See this related article how the architecture of the code intelligence backend services have evolved over the last year. This change is just a small aside in a much larger journey – one that is just getting started.

Migrating

The change wasn’t terribly complex, but did involve several steps to ensure that we didn’t fail requests unnecessarily by moving the data source out from under the server.

  1. Update the janitor process to understand Postgres as a data source, so that a missing file does not imply missing data. This is necessary so that we do not delete what the janitor sees as orphaned metadata for data that exists in Postgres but not on disk. (#14468)
  2. Update readers of SQLite to first read from Postgres, then fall back to the SQLite file on disk (if one exists). (#13924)
  3. Introduce a new background process that opens SQLite files on disk and writes the same data into Postgres. (#13932)
  4. Update writes to target Postgres instead of a SQLite database. (#13946)

Around this time, we had nearly a terabyte worth of SQLite files on disk that needed to be migrated. During a feasibility study a few weeks prior, we found that the migration would take a bit over twelve hours when run on a moderately-sized GCP compute node – not something that we could comfortably monitor within a single engineering shift.

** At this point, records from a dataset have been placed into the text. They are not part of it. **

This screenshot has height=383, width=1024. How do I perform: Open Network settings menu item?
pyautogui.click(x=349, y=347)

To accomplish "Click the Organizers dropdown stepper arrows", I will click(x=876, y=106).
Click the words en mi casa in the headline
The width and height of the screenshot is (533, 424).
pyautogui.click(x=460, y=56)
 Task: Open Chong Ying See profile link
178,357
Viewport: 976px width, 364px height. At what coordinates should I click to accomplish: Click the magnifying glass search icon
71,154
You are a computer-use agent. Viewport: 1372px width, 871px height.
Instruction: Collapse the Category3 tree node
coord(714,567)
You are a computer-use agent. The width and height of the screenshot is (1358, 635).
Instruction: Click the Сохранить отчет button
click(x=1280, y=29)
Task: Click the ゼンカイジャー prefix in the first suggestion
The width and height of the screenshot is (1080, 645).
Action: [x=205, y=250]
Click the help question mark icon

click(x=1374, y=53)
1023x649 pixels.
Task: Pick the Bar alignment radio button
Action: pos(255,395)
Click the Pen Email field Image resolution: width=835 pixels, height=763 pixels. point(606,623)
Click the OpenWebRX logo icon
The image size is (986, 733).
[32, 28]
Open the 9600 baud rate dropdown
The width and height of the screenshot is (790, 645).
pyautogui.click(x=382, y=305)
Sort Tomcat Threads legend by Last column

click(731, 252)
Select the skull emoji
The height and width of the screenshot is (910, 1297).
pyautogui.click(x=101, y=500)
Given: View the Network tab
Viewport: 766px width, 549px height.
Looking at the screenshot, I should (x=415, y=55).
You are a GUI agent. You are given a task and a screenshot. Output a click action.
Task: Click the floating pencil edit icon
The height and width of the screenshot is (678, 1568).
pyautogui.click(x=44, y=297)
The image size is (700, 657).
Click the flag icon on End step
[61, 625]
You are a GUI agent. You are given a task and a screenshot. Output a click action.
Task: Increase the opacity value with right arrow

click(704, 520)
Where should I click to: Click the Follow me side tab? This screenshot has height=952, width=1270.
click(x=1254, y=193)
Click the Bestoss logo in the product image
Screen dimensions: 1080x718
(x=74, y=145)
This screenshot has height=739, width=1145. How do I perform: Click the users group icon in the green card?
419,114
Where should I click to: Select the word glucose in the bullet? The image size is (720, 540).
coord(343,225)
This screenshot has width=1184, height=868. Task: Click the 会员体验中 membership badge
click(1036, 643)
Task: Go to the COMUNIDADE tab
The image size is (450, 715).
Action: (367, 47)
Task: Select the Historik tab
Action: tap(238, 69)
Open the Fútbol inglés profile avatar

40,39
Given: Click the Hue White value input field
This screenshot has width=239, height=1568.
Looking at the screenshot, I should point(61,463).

I tend to rely heavily on experimentation and refactoring in order to develop a solid understanding of what I’m actually trying to produce. For most of my day-job work, I will write a feature to completion on a private experimental branch, then cut the changes up into smaller, more digestible chunks for peer review. I don’t know how common this workflow is, but it works for me personally and allows me to hit a productivity and confidence sweet spot for work that necessarily spans multiple pull requests.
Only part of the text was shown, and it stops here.